Des Parisii en « grappes »
L’un des points forts de la fouille réside aussi dans le grand nombre de sépultures et les très nombreux recoupements, un élément qui avait échappé aux observations du XIXe siècle. « Il y a parfois trois ou quatre niveaux de recoupements », précise Camille Colonna – ce qui rend d’ailleurs très difficile l’estimation totale de tombes dans ces lieux mais souligne qu’elles ont été utilisées sur du temps long. « Les sépultures ne sont pas organisées en rangées mais disposées selon une organisation qui aujourd’hui nous échappe, peut-être en « grappes », en regroupements familiaux », ajoute-t-elle.

Des études à venir
Si l’étude de terrain devrait permettre de mieux comprendre cette organisation, celles à venir se pencheront aussi sur les données du XIXe siècle afin de confronter recherches anciennes et actuelles.
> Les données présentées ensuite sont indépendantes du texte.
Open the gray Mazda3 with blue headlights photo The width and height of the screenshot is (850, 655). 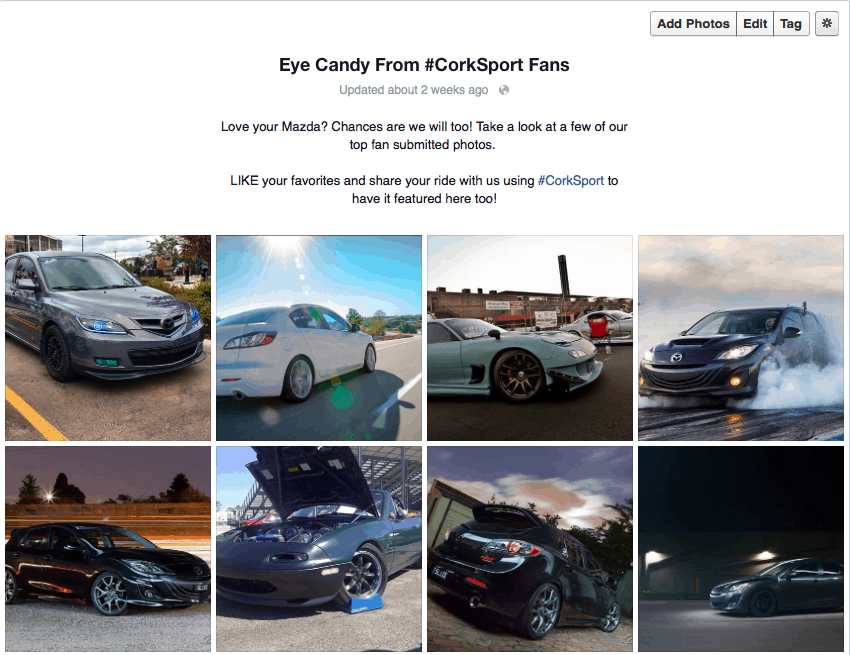[x=108, y=338]
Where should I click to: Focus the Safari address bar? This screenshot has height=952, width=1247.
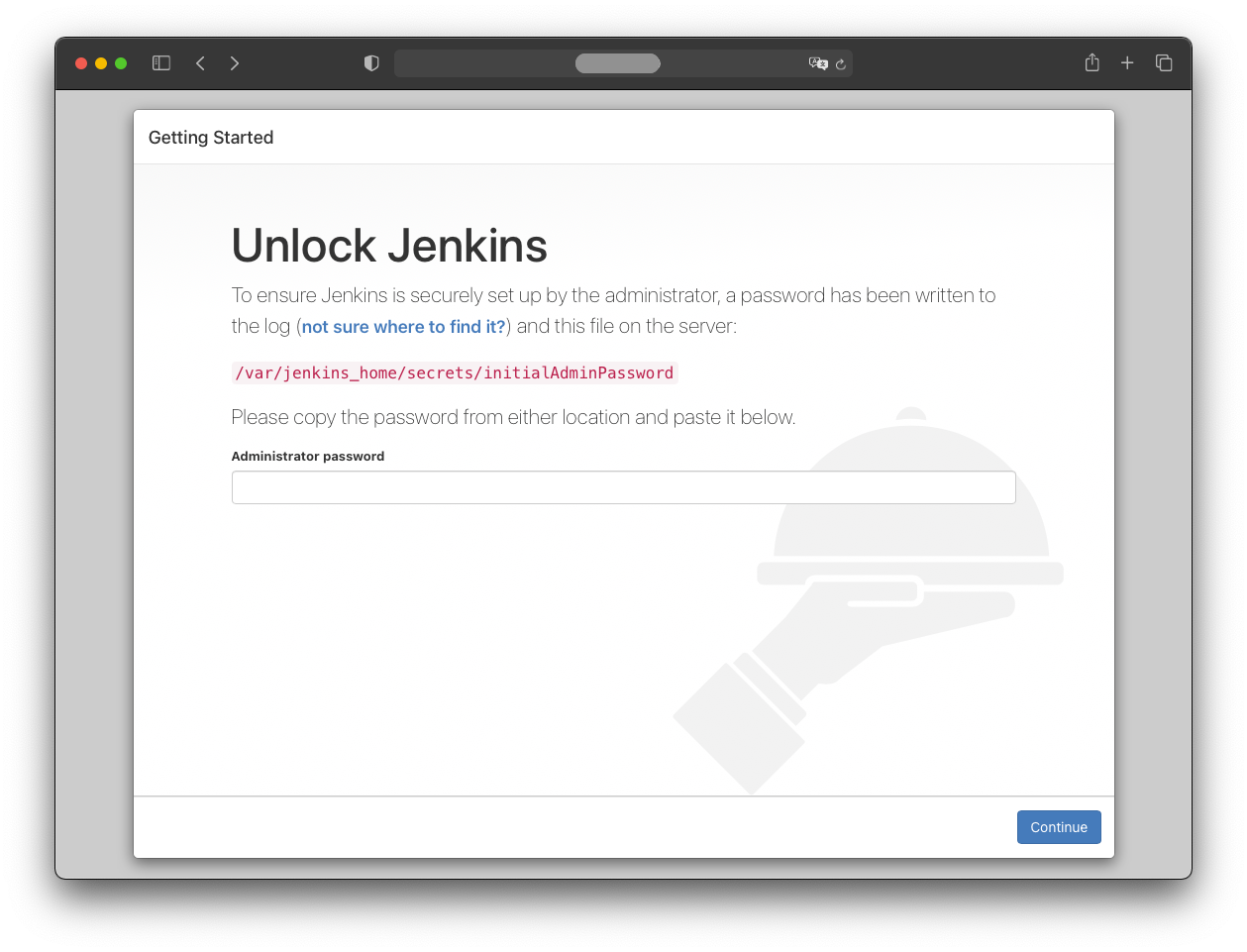617,63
L’examen attentif des céramiques aidera à affiner la période d’occupation : si l’apogée de la nécropole se situe au IIe siècle, est-elle investie dès le Ier et toujours en fonction au IIIe siècle ? Les céramologues auront aussi à cœur d’analyser le contenu des récipients (à l’heure actuelle remplis de terre informe) qui peuvent préserver des dépôts (monnaies ou objets de parures comme cette belle épingle à cheveux en os déjà identifiée) ou liquides et nourriture (huile, miel…). Enfin, une étude anthropologique offrira une meilleure compréhension des défunts en définissant leur âge, sexe et éventuelles maladies et pathologies.
Valoriser ces découvertes
À noter, la présence d’une fosse unique et remarquable contenant le squelette d’un porc entier, celui d’un autre petit animal et deux récipients entiers en céramique : cette fosse ne serait donc pas sépulcrale à proprement parler mais aurait plutôt servi de « fosse à offrandes ». Qui étaient ces Parisii du début de notre ère ? Aucun monument en surface, inscriptions ou reliefs, n’ont été conservés, indices ténus qui auraient permis aux spécialistes d’en savoir plus. La mémoire de la nécropole s’est perdue au fil des ans, le secteur étant essentiellement dévolu à des jardins jusqu’au XIXe siècle. Amatrice de patrimoine, la RATP cherche aujourd’hui un moyen de mettre en valeur ces découvertes.